We convene to do more than raise awareness. We convene to push boundaries, to become better advocates, to hone our talking points and become expert orators. We convene for the community—to remember that our voices all join in a chorus demanding that we provide birthing people in our country the support they so desperately deserve.
What would we have moved forward this year? The possibilities feel endless.

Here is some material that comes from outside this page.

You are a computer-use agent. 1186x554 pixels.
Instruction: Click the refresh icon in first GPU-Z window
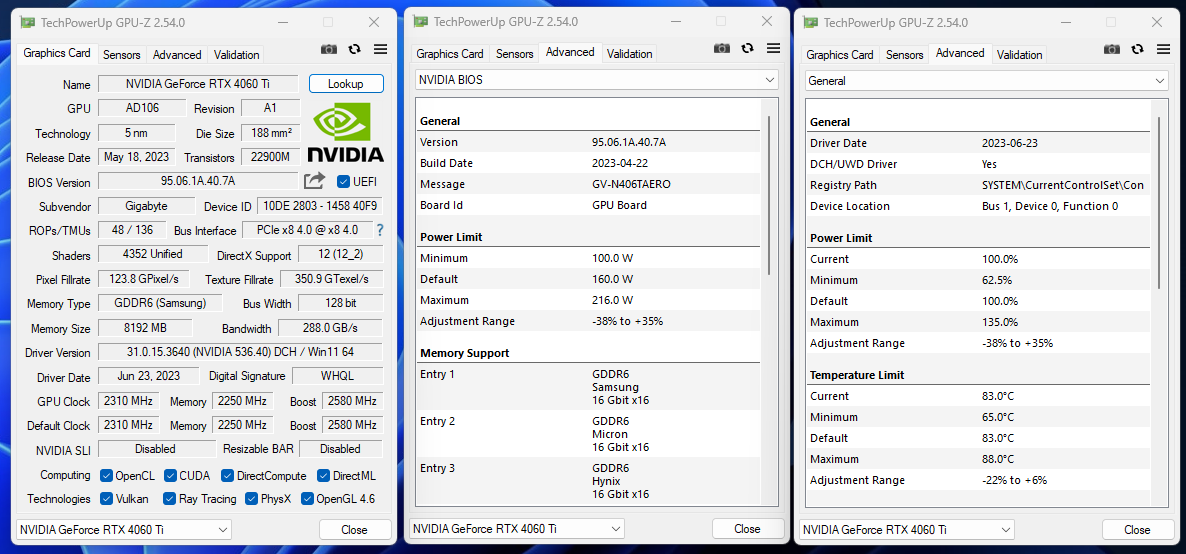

The maternal health movement has made massive strides in recent years. Public opinion is shifting as the staggering maternal death rates rise; stigma surrounding perinatal depression and anxiety is lessened—and we are demanding WHY. We are a multi-generational movement of mothers, partners, grandmothers, sisters, and advocates who are tired of being traumatized by lack of care. And believe me, we are fired up.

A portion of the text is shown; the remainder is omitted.